Birds with brains that are large in relation to their body size live longer than those with smaller brains, according to new research published in the journal Proceedings of the Royal Society B: Biological Sciences today. McGill researcher Louis Lefebvre (Department of Biology), a co-author of the study, said, "This is the first study that shows a survival advantage to brain size."
The research provides evidence for what scientists call the "cognitive buffer" hypothesis – the idea that having a large brain enables animals to have more flexible behaviour and survive environmental challenges. This theory was first put forward to answer the puzzle surrounding why animals, including humans, would evolve a larger brain, given the "cost" associated with developing and maintaining a larger brain.
The researchers compared the brain size, body mass and mortality rates in over 200 different species of birds from polar, temperate and tropical regions. They found that birds with larger brains relative to their body size survived better in nature than birds with small brains.
"Because many factors affect survival, we took into account as many as we could to identify the unique advantage of brain size," added Lefebvre.
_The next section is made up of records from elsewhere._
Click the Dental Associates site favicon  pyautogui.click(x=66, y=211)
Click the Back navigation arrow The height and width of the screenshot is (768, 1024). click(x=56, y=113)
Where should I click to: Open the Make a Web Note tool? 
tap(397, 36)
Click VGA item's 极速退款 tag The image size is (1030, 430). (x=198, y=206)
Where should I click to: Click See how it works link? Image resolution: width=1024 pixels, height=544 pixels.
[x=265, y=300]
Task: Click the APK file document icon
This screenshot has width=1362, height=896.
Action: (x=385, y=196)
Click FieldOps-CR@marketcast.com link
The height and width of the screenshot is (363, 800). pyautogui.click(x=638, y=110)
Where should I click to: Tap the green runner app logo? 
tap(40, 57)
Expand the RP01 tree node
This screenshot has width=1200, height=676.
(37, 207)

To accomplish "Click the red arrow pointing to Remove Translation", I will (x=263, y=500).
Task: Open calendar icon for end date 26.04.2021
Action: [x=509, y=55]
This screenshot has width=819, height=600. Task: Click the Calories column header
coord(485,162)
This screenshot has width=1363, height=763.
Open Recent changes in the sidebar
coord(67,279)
The researchers made allowances for factors which may also have accounted for variations in mortality rates, such as migratory behaviour, competition for mates and chick behaviour.
Co-author Tamas Szekely, from the University of Bath, said, "Birds are ideally suited for such a test, as they are one of the only groups of animals for which the relationship between large brains and enhanced behavioural response to ecological challenges is best understood. Our findings suggest that large-brained animals might be better prepared to cope with environmental challenges such as climate change and habitat destruction."
The first author of the paper is Dr. Daniel Sol, a former postdoctoral fellow at McGill, now at the Autonomous University of Barcelona (Spain). Andras Liker, from Pannon University (Hungary), is also part of the team.
The research was funded by grants from the Ministerio de Educación y Ciencia (Spain), the Natural Sciences and Engineering Research Council of Canada and the Hungarian Academy of Sciences.